La condanna a morte dei congiunti come conseguenza diretta del divorzio?

"In un sistema valoriale deviato in cui non esiste educazione ai sentimenti, alle emozioni, al rispetto degli altri, la sfida familiare si tramuta in dominio e prevaricazione. Così, all’implosione del nucleo, il potere dell’uomo affetto da visione patriarcale, impreparato ai sentimenti e ai cambiamenti, si dissolve con esiti sconsiderati".

Fino all’omicidio?

"Se esiste uno sfondo di violenza agita o repressa, l’uccisione di un figlio diventa la suprema forma di vendetta, l’affermazione ultima del possesso. Lo dimostra, nella vicenda di Varese, anche la modalità scelta per uccidere il bambino. Tagliandogli la gola".

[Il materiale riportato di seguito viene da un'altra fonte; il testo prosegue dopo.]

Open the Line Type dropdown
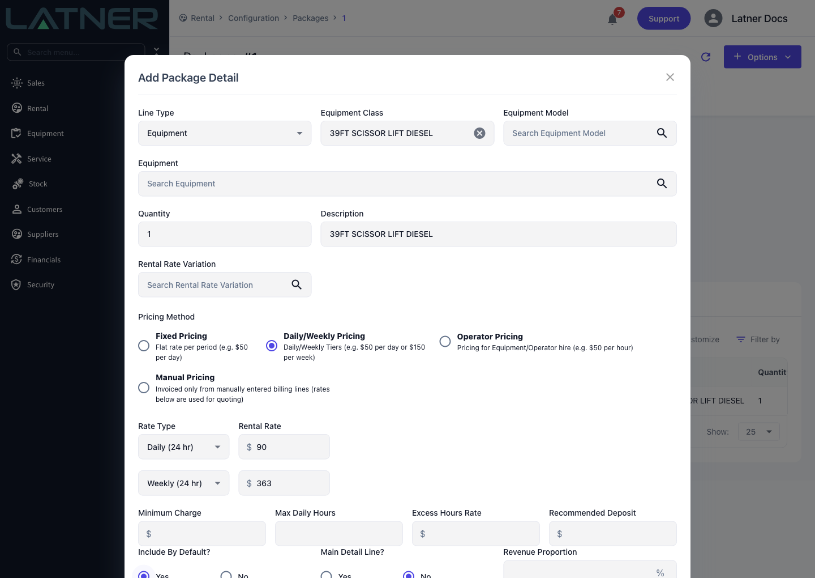The width and height of the screenshot is (815, 578). [225, 133]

Nei casi di violenza familiare, di maltrattamenti, di stalking, il principio di precauzione non dovrebbe tutelare i minori anziché la parità tra genitori?

"La differenza tra genitori e minori è in definitiva una sola. Sono i genitori a doversi fare carico dei bisogni dei figli. La dinamica contraria non esiste".

L’aggressività maschile permea in modo crescente l’ambito familiare forse anche perché è l’ultimo spazio percepito di autonomia secondo un malinteso diritto di natura?

"In un mondo iper regolato, la suggestione di uno spazio familiare dove la figura maschile regna incontrastata è una delle tante dimostrazioni di una carenza di preparazione alla responsabilità genitoriale che spesso affligge anche le madri".

Come se ne esce?

"È purtroppo in atto, nella società italiana, una divaricazione crescente tra coppie straordinariamente preparate all’educazione dei figli e coppie prive di adeguati riferimenti. È un’altra prova dell’ineguaglianza che permea la società attuale. Con l’aggravante che la genitorialità contemporanea affronta sfide di contesto – economiche, sociali e di trasformazione – molto più profonde di quelle vissute dai genitori dell’altro millennio. Oggi il tasso di imprevedibilità dell’esistenza rende davvero più fragile chi non ha adeguate basi emotive e culturali".

Contromisure?

"Bisogna ripartire dai valori primari che non vengono più trasmessi con la forza che meritano. Rispetto degli altri ed empatia per il prossimo: se li pratichi non puoi essere violento".